# Work instructions:
The entries that follow need to be printed exactly as they are, minus any pictures.

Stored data

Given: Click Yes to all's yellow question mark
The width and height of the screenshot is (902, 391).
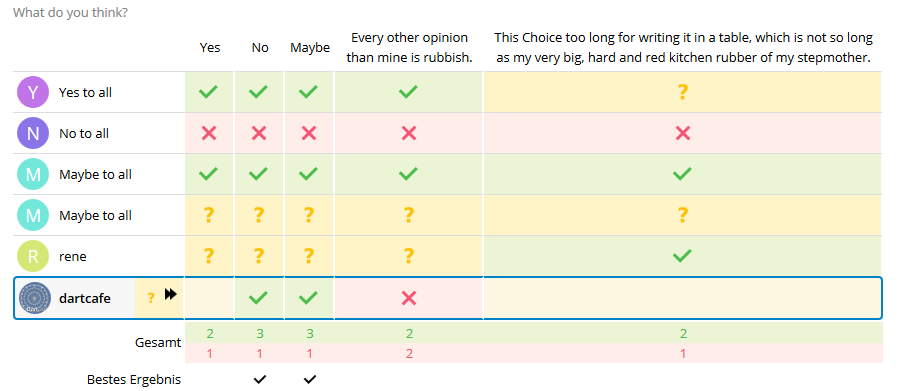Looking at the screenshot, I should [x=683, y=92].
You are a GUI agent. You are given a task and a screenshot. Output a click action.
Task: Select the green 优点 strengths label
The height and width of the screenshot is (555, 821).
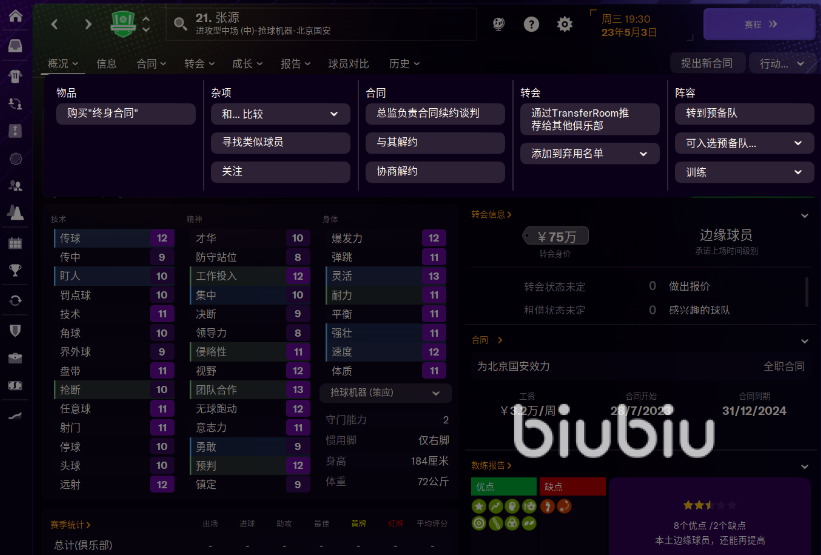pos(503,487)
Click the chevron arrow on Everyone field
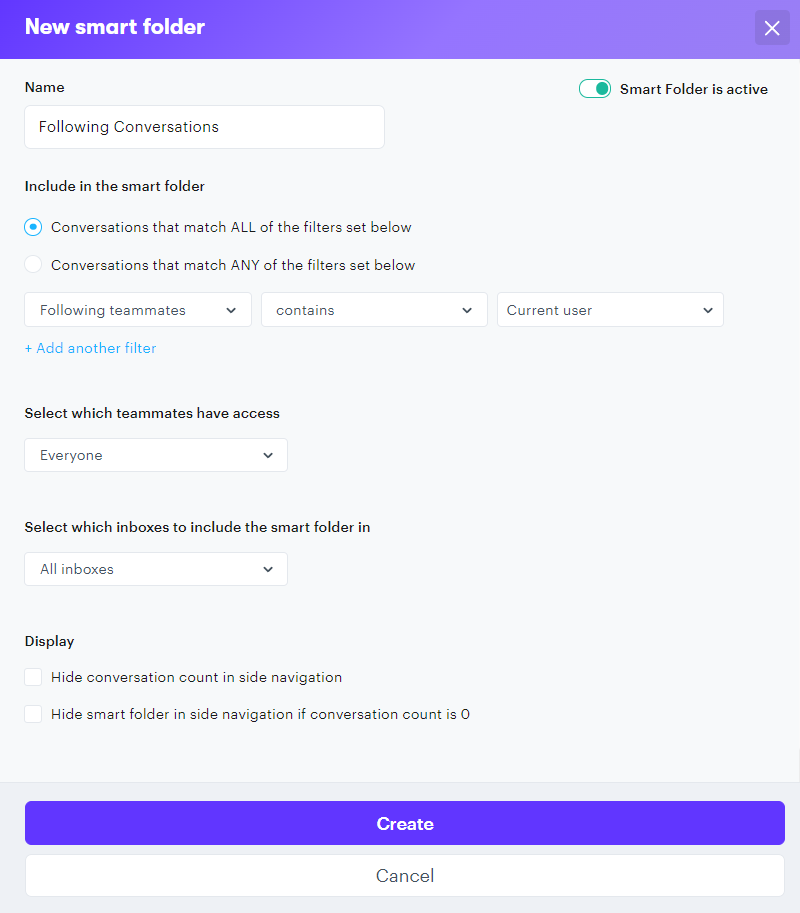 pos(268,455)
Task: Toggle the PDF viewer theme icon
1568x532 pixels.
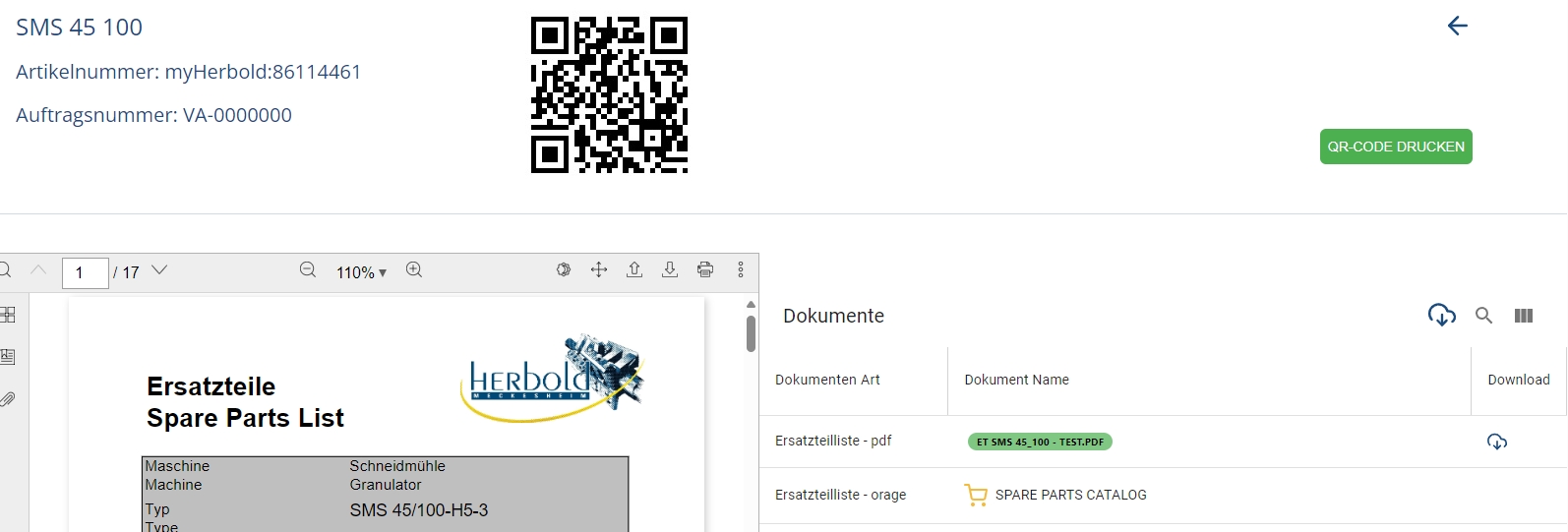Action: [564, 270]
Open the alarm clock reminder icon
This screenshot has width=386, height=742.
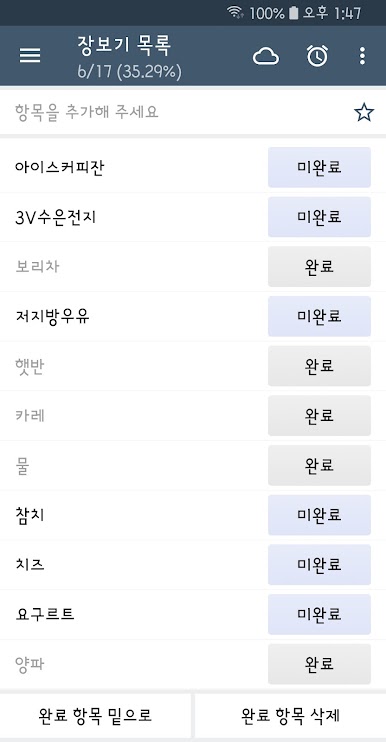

# Output:
Given: Click Yes to all's yellow question mark
The width and height of the screenshot is (902, 391).
Looking at the screenshot, I should [x=683, y=92].
You are a GUI agent. You are given a task and a screenshot. Output a click action.
Task: Select the green 优点 strengths label
The height and width of the screenshot is (555, 821).
pos(503,487)
Click the chevron arrow on Everyone field
 pos(268,455)
Task: Toggle the PDF viewer theme icon
1568x532 pixels.
Action: [564, 270]
Open the alarm clock reminder icon
This screenshot has width=386, height=742.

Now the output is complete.